◆ Do this ◆
Repeat the lines below exactly, beginning with the line that contains "Where should I click to: Click" and continuing through the line that contains "click(x=459, y=118)".

═══

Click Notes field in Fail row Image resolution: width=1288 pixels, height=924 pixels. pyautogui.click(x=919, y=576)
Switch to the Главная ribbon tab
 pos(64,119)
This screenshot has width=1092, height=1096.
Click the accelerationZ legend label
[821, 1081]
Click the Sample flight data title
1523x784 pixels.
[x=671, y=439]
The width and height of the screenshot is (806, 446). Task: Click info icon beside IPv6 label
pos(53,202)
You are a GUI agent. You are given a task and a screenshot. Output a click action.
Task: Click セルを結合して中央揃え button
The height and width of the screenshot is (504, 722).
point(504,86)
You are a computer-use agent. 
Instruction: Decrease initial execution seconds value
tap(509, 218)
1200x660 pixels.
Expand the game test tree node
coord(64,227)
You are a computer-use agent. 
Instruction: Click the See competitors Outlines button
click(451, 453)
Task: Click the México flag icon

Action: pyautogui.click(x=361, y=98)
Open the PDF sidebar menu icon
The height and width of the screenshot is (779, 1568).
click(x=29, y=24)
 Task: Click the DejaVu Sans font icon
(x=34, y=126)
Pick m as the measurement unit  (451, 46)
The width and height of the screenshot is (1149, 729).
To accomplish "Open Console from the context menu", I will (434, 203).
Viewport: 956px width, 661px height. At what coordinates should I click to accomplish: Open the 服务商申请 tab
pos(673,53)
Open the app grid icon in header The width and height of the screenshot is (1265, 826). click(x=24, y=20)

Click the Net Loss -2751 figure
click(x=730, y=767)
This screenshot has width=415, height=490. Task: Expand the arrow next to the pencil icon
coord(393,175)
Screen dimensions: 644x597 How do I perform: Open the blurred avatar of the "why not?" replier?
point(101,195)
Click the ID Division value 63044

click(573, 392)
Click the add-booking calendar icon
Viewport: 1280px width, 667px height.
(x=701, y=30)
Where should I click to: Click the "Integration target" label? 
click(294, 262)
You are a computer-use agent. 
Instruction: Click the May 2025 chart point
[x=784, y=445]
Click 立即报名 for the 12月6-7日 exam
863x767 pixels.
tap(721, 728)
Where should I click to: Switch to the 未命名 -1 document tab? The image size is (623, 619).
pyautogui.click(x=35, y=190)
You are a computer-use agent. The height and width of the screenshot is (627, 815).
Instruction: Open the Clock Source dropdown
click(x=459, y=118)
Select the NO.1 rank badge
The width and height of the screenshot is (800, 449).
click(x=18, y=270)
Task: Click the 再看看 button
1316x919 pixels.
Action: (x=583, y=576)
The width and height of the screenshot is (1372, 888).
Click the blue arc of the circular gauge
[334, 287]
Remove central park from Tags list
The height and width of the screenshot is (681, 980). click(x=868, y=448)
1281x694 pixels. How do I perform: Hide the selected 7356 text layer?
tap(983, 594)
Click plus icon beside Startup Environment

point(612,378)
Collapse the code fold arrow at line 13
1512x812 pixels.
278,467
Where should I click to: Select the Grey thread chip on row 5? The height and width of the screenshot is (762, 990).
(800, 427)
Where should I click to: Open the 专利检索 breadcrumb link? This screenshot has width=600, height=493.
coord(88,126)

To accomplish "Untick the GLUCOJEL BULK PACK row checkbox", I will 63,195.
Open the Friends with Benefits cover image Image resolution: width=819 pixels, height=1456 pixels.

═══

◆ Solution to this exercise ◆
Where should I click to: Click the "Integration target" label? 
click(294, 262)
You are a computer-use agent. 
Instruction: Click the May 2025 chart point
[x=784, y=445]
Click 立即报名 for the 12月6-7日 exam
863x767 pixels.
tap(721, 728)
Where should I click to: Switch to the 未命名 -1 document tab? The image size is (623, 619).
pyautogui.click(x=35, y=190)
You are a computer-use agent. The height and width of the screenshot is (627, 815).
Instruction: Open the Clock Source dropdown
click(x=459, y=118)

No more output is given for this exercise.